I recall being in a meeting with a prospect and feeling so unconfident that I could hardly even introduce myself. My growing self-awareness of this feeling made me sink even deeper. At the time, I knew nothing of imposter syndrome, but that is exactly what it was. Determined to overcome the awful feeling and reclaim my confidence, I did some research and I also reached into myself. I emerged with five strategies to help me get that nasty little green man, the imposter, off my back. Let me share them with you.

• Thinking vs feeling. To stop feeling like an imposter, you first need to stop thinking like one. You need to rewire your mindset. Recognize, reflect upon, assess, and appreciate your very real achievements. More important, review how you achieved them. Inventory and admire them but do not compare them to the achievements of anyone else. Measure your own accomplishments, not anyone else’s. Now, write them all down and then read them out loud. Better yet, record them and listen to yourself. This simple exercise is self-affirming even as it confirms the true success of your track record.

• Teach. Nothing fills me up more than talking with a group of students. Eager to learn, as they step out into the business world, they are grateful for almost anything I can share with them. The experience makes me realize that my answers to their questions are genuinely valuable. They are the products of genuine achievement, not fakery. Teaching—giving back—resets your self-perception. You suddenly recognize the legitimacy of your leadership.

Seek out mentors. True mentors tell you what you need to hear, not what you want to hear. They are people you can trust to advise you on any problem or situation, without judging you. Talking with someone you admire, who has been in your shoes, and who likely experienced how you feel, may be just the shot of reality needed to purge the imposter from your system. After even a few minutes with the right mentor, you begin to realize that, no, you haven’t lost your mojo. Your feelings are quite normal, and you are not alone in experiencing them. Plus, you will likely get some practical advice to deal with difficult issues of the moment.

• Visualization and acting.

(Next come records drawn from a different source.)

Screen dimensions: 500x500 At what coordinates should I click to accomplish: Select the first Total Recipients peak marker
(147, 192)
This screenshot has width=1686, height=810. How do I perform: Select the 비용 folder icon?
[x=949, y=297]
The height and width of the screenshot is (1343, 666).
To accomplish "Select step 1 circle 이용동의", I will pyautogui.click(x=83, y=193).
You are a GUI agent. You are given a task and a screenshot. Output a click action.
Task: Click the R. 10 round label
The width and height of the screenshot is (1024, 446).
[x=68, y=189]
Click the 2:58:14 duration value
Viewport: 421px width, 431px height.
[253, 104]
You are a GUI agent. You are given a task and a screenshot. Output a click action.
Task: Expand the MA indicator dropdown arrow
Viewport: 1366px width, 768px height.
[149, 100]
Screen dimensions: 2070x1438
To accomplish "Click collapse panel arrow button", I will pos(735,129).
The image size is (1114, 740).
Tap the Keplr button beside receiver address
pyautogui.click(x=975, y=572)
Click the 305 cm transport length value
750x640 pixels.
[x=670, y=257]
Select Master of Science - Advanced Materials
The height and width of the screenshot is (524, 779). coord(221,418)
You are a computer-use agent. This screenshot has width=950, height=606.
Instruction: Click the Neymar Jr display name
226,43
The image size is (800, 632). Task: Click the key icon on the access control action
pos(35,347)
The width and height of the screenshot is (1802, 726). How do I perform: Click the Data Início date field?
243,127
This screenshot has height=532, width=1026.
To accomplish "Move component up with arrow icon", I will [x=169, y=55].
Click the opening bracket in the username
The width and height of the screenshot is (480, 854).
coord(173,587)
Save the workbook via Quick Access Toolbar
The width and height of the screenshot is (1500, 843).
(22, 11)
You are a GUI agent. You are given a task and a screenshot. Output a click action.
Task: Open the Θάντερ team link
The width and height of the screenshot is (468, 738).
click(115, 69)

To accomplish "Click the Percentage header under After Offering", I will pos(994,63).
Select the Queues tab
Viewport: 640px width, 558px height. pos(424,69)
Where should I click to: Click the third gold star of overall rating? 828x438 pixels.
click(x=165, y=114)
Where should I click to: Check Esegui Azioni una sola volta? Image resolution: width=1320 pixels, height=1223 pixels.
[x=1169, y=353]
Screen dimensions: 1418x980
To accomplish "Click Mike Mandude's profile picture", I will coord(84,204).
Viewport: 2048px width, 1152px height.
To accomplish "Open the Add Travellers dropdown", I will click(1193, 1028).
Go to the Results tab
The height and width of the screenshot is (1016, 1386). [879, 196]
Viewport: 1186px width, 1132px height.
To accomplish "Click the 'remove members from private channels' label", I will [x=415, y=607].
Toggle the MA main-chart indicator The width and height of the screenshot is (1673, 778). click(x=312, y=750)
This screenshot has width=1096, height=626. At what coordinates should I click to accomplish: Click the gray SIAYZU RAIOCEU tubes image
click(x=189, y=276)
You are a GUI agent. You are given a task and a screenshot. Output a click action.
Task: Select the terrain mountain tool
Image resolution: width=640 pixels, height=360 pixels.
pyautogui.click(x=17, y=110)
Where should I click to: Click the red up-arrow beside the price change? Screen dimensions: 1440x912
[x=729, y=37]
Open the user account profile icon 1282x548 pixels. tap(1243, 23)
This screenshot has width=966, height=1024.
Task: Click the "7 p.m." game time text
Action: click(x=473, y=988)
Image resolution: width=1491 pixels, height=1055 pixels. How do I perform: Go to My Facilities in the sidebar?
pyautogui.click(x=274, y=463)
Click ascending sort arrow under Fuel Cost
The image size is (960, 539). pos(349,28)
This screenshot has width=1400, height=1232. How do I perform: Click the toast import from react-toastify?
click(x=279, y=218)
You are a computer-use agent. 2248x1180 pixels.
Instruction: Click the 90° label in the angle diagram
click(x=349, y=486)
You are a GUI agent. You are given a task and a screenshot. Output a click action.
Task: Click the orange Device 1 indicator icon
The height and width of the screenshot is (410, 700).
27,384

Psychologists call it visualization. I call it watching myself in my own movie. Preparing for an important meeting, I pre-visit the scene as the director of a movie in which I play the starring role. I picture how I want to see myself and how I want the scene to play out. Visualization is related to “acting as if,” a therapeutic technique introduced in the 1920s by renowned psychotherapist Alfred Adler and now widely used in modern cognitive behavioral therapy. In visualizing, simply “act as if ” you are the person you want to be. Soon, you may indeed, feel like that person.

• Seek information. Beating back imposter syndrome requires converting unknowns to knowns. Ask questions: Who will be in the meeting?  What exactly is the problem that needs to be solved? What issues are at stake? What is the goal? We tend to fill the unknown with our doubts and fears. But the more information you get, the more likely you are to say, “Hey, I’ve seen this before. I know how it’s going to play out. I’ve got this.” You may not have all the answers. (Nobody does.) Humility is the great underrated superpower of leadership. It empowers you to ask more questions and thereby get more reality.

In the top seat, you cannot afford to allow anything—including yourself—to hold you back. Take these five steps to tame imposter syndrome and return to your authentic self. With resilience refreshed, go on and lead your business, ready to handle what lies ahead.